PASCAÂ debat pilpres kemarin, mesin pencari di internet mungkin akan banyak dibanjiri kata kunci 'unicorn'. Sebuah istilah baru yang muncul akibat tuntutan perkembangan teknologi yang kian berevolusi. Kata unicorn juga sempat mencuat setelah bos Bukalapak mencuit mengenai data nilai R&D di Indonesia. Meski konon data yang diutarakan tidak mutakhir, namun besaran nilai R&D hanyalah salah satu dari serentetan pekerjaan rumah bangsa Indonesia di era ekonomi digital.
Dirasa kurang tepat jika pengembangan teknologi hanya ditujukan untuk mendukung pengembangan unicorn yang ada di Indonesia. Akan dibawa kemana nasib ribuan start-up lainnya jika mereka tidak diikutsertakan dalam pembangunan ekonomi nasional?
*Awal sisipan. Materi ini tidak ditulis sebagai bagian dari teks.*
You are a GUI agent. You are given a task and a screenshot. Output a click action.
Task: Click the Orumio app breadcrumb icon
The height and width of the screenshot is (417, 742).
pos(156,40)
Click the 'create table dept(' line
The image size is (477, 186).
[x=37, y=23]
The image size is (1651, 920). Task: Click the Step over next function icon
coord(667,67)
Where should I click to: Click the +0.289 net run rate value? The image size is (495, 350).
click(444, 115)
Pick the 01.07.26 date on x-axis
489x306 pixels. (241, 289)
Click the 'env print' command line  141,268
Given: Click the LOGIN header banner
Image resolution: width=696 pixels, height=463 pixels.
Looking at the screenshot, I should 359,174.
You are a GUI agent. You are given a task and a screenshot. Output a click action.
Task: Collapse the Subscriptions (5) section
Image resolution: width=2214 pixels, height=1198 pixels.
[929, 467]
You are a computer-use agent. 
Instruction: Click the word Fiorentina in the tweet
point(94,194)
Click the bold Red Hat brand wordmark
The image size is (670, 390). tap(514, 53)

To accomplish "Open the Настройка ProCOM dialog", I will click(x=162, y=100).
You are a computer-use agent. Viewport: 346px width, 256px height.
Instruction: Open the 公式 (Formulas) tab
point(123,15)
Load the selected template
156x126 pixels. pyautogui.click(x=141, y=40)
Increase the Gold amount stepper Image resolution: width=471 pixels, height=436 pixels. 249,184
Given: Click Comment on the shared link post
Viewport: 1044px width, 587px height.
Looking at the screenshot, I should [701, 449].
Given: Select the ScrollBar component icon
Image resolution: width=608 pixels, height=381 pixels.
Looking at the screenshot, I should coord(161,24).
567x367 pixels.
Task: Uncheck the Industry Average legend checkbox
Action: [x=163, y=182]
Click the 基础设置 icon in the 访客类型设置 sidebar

Terlebih jika pengembangan infrastruktur terkait, misalnya, hanya ditujukan untuk pengembangan start-up raksasa dengan valuasi lebih dari satu miliar dollar AS.
Perlu diingat bahwa jumlah start-up di Indonesia saat ini menduduki ranking kelima di dunia dengan jumlah mencapai 2.042 (startupranking.com). Seluruh start-up tersebut membutuhkan jawaban pemerintah atas tantangan ekonomi digital yang dihadapi Indonesia.
Ada banyak tantangan dalam pengembangan ekonomi digital di Indonesia. Utamanya, kesiapan teknologi dan kesenjangan digital (digital divide) antar daerah. Merujuk data BPS, Indeks Pembangunan Teknologi Informasi dan Komunikasi (IP-TIK) Indonesia tahun 2017 hanya sebesar 4,99 dari skala 10. IP-TIK merupakan alat analisis yang powerful untuk memonitor perkembangan masyarakat informasi global (Brahima Sanou). Nilai tersebut tentu saja terbilang rendah sehingga wajar jika International Telecommunication Union (ITU) menempatkan pembangunan TIK di Indonesia pada ranking ke-111 dari 176 negara di dunia, serta mengestimasi hampir separuh masyarakat Indonesia tidak memiliki telepon gengam sendiri.
Jika kepemilikan telepon genggam saja rendah, apalagi dengan penetrasi pengguna internet. Asosiasi Penyelenggara Jasa Internet Indonesia (APJII) mengamini data BPS dan ITU, menyatakan bahwa penetrasi pengguna internet di Indonesia hanya sebesar 54,68 persen, yang setara dengan 143,26 juta dari 262 juta jiwa penduduk Indonesia.
Belum lagi adanya digital divide antar daerah yang terjadi. Disaat IP-TIK DKI Jakarta bertengger di urutan pertama dengan nilai 7,61, IP-TIK provinsi lainnya hanya berada di bawah 6,09 dengan yang terendah Papua sebesar 2,95. Keberadaan digital divide juga ditegaskan oleh data APJII yang menemukan fakta miris bahwa hampir 80 persen pengguna internet berada di Pulau Jawa dan Sumatera.
Human Capital, selanjutnya, juga menjadi hal krusial dalam pengembangan ekonomi digital. Meski anggaran pendidikan dalam porsi belanja APBN dijaga tetap 20 persen, nyatanya masih banyak pekerjaan rumah terkait investasi pembangunan manusia di Indonesia. Bagaimana mungkin membangun ekonomi digital jika tingkat literasi membaca, matematika dan sains masih sangat rendah dan bahkan menduduki ranking terbawah dari seluruh negara ASEAN yang tergabung menjadi partner di PISA 2015, sebuah organisasi di bawah naungan The Organisation for Economic Co-operation and Development (OECD). Literasi tersebut akan erat kaitannya dengan literasi digital dalam menyikapi berbagai macam persoalan terkait ekonomi digital.
Dampak Buruk Ekonomi Digital
Cara pandang seseorang dalam menyikapi perkembangan teknologi akan berdampak pada kehidupannya. Mereka yang mampu mengadopsi teknologi mutakhir akan mudah meraup benefits di era digital. Sebaliknya, bagi mereka yang gagap teknologi, akan mudah terdisrupsi bahkan kehilangan pekerjaan dan pendapatan.
Teknologi akan menciptakan skills-bias dan polarisasi distribusi pekerjaan. Skills-bias terjadi karena perbedaan level pendidikan dan kemampuan mengakses, mengadopsi dan mengembangkan teknologi. Memang, teknologi dapat meningkatkan produktivitas pekerja, namun bukan untuk pekerja yang illiterate. Nasib mereka justru terancam karena harus berkompetisi dengan automaton atau mesin-mesin yang siap kapan saja menggantikan posisi mereka dalam pekerjaan.